Readers React To His Racist Jokes About NBA Winner

by Caitlin White

The National Book Awards are intended to be the Academy Awards for authors, but some are saying the event was marred by host Daniel Handler's racist jokes. Jacqueline Woodson, a favorite for the prize, took home the National Book Award for Young People's Literature for her novel Brown Girl Dreaming, a story about growing up as an African American girl in the 1960s told entirely in verse. Woodson made a heartfelt acceptance speech, touching on how much deep respect and love young adult writers have for each other. But immediately afterward is when it got extremely problematic.
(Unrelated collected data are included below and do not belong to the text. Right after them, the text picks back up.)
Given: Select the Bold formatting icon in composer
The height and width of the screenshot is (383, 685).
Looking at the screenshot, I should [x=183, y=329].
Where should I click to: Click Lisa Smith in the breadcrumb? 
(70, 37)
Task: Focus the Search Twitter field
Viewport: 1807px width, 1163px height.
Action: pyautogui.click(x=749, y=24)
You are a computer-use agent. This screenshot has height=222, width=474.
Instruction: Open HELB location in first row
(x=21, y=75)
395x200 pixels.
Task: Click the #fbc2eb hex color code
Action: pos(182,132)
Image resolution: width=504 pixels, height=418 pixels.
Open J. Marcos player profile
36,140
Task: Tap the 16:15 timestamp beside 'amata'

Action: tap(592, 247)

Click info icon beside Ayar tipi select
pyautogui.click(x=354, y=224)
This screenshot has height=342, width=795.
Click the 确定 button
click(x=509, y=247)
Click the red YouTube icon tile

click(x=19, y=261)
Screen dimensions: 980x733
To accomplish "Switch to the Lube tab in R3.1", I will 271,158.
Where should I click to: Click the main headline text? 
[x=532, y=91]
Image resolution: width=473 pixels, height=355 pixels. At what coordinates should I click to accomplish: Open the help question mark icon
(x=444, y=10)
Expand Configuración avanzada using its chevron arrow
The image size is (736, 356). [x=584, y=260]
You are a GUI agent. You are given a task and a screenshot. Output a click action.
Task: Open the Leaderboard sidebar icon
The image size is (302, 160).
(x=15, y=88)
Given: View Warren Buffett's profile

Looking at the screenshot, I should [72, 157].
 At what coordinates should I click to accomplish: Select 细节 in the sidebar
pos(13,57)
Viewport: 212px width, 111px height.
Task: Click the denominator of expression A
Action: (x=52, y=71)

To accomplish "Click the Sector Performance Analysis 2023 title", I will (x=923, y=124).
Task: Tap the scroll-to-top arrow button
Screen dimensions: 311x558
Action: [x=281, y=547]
Handler, also known as Lemony Snicket, returned to the podium to introduce the speaker for the next award, but first he mentioned that he told Woodson that he knew she was going to win. And here's what he said next:

I told you — I told Jackie she was gonna win, and I, uh, said that if she won, I would tell all of you something I learned about her this summer. Which is that Jackie Woodson is allergic to watermelon. Just let that sink in your mind. And I said, you have to put that in a book. She said, YOU put it in a book. And I said, I'm only writing a book about a black girl that's allergic to watermelon if I get a blurb from you, Cornell West, Toni Morrison and Barack Obama saying "This guy's okay, this guy's fine." [Laughs] Alright, we'll talk about it later.

Did he really just make a black women love watermelon joke? That "Alright, we'll talk about it later," was in response to the intensely terse and awkward laughter that followed, because the people in the audience and us watching at home were shocked.

The way Handler set up the joke sounds like he and Woodson are friends, or at least friendly, and we know they are peers in the young adult literature industry, but neither of these things make that joke OK. When we live in a literary world that still needs hashtags and movements like #WeNeedDiverseBooks to give voice to characters like the ones Woodson has created, Woodson winning an award for Brown Girl Dreaming is a major deal. And to make a racist joke afterward is not only demeaning, it's an undercurrent of the issues in the publishing industry.

But you guys, it got worse. Handler referred to the two black nominees in the poetry category as "probable cause." Yikes. You can argue it's satire, and it likely was its intention, but at the National Book Awards, which is a highlight for many authors' careers? Not just poor taste, but extremely disrespectful.

And I'm not the only one who thinks so. Reactions bubbled up almost immediately on Twitter against Handler, and the voice is getting stronger.

Handler himself has used Twitter to apologize for his statements.

I'm glad he has owned up to his comments and has apologized, but we still all have a long way to go — this event has shown — for true respect and representation of all voices in literature. Books featuring people of color and written by people of color are still criminally underrepresented on bookshelves today, and let's hope that Woodson's win and the backlash against Handler's remarks can begin even more of a push to change those statistics.